Serra está mentindo ou guardando algo em segredo? Nada indica. Em dezembro de 2016, ele passou por uma cirurgia na coluna no Hospital Sírio-Libanês, em São Paulo. O senador apresentava um quadro de compressão da raiz nervosa e tinha problemas de estabilidade nas vértebras. A intervenção foi feita na região cervical.

Fato: o tucano tem se queixado de dores terríveis, o que o obriga a tomar analgésicos com frequência. Se fica muito tempo em pé, o desconforto é grande; permanecer sentado por muitas horas — uma viagem de avião, por exemplo — também é um suplício. Os médicos esperam que essas dores diminuam.

Quem acompanha o perrengue de perto sabe que tal condição é mesmo incompatível com a vida de um ministro das Relações Exteriores. Ele vai retomar a sua vaga no Senado. Estará, ao menos, dispensado das viagens frequentes.

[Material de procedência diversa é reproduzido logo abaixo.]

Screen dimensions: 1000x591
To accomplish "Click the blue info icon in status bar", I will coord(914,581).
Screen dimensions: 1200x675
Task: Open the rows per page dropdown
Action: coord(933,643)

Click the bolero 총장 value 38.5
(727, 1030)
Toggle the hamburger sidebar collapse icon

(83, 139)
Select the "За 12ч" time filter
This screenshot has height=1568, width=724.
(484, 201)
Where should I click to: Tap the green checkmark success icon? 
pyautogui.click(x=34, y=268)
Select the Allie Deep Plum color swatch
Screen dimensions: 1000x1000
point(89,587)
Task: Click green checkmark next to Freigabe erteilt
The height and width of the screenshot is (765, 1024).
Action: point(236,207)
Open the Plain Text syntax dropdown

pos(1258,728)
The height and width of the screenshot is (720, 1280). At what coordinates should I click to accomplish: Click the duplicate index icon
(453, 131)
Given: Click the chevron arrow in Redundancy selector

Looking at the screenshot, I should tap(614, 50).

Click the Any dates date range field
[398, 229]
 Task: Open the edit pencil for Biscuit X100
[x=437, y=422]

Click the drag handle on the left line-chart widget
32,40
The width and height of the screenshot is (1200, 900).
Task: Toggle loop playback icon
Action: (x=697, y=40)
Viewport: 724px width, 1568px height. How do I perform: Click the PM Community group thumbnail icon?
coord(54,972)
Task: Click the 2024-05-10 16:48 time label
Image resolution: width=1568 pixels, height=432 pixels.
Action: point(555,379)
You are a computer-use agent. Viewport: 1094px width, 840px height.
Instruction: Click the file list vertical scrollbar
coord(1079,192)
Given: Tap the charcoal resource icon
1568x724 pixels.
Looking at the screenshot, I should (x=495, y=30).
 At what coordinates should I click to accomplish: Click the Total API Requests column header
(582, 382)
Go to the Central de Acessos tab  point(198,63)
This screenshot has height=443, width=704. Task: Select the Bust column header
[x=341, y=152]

Serra se ressente, hoje, sobretudo, da dificuldade de escrever porque, por óbvio, o ato força a região do pescoço em razão da posição. E, bem, ele é dos poucos políticos que redigem, no mais das vezes, o próprio texto. A rotina tem sido difícil.

Lava Jato?
Hoje em dia, tudo precisa ser submetido ao filtro da Lava Jato. Será que a operação e seus eventuais desdobramentos têm algo a ver com isso? Bem, rigorosamente nada.

Em uma das delações, um diretor da Odebrecht afirmou que foram depositados US$ 23 milhões no exterior, pelo caixa dois, para a sua campanha à Presidência de 2010. No que vai dar?

Não se se sabe. Seja lá o que for, a iniciativa será da Procuradoria-Geral da República, que vai se manifestar no Supremo. Nada muda para Serra em relação ao foro especial por prerrogativa de função. Deixa de ser ministro, mas continua senador.

A saída nada tem a ver com essa questão. Até porque a regra já foi definida por Temer. Ministro que se tornar réu vai deixar o governo. Não fosse seu estado de saúde, Serra teria ficado. Não haveria surpresas a respeito, qualquer que fosse a decisão da PGR e do Supremo.

Qualquer governo perderia quando um quadro como Serra dele saísse. Também vale para este, o que não quer dizer que não se possa escolher um substituto competente. Se eu estivesse na cadeira de Michel Temer, diga-se, nomearia Sérgio Amaral, hoje embaixador do Brasil nos EUA. Reúne todas as credenciais profissionais, intelectuais e políticas para o cargo.

No Senado
Serra é um senador operoso e certamente contribuirá para afinar o debate na Casa. O projeto original, tornado lei, que desobrigou a Petrobras de ser operadora única do pré-sal, por exemplo, é de sua autoria.

Há versões às pencas em casos assim. Quem convive mais de perto com o senador assegura que não tem qualquer fundamento a suposição de que possa estar com uma doença mais grave.

Até porque, dada a dor que sente, a coisa já é grave o bastante. Que se recupere logo!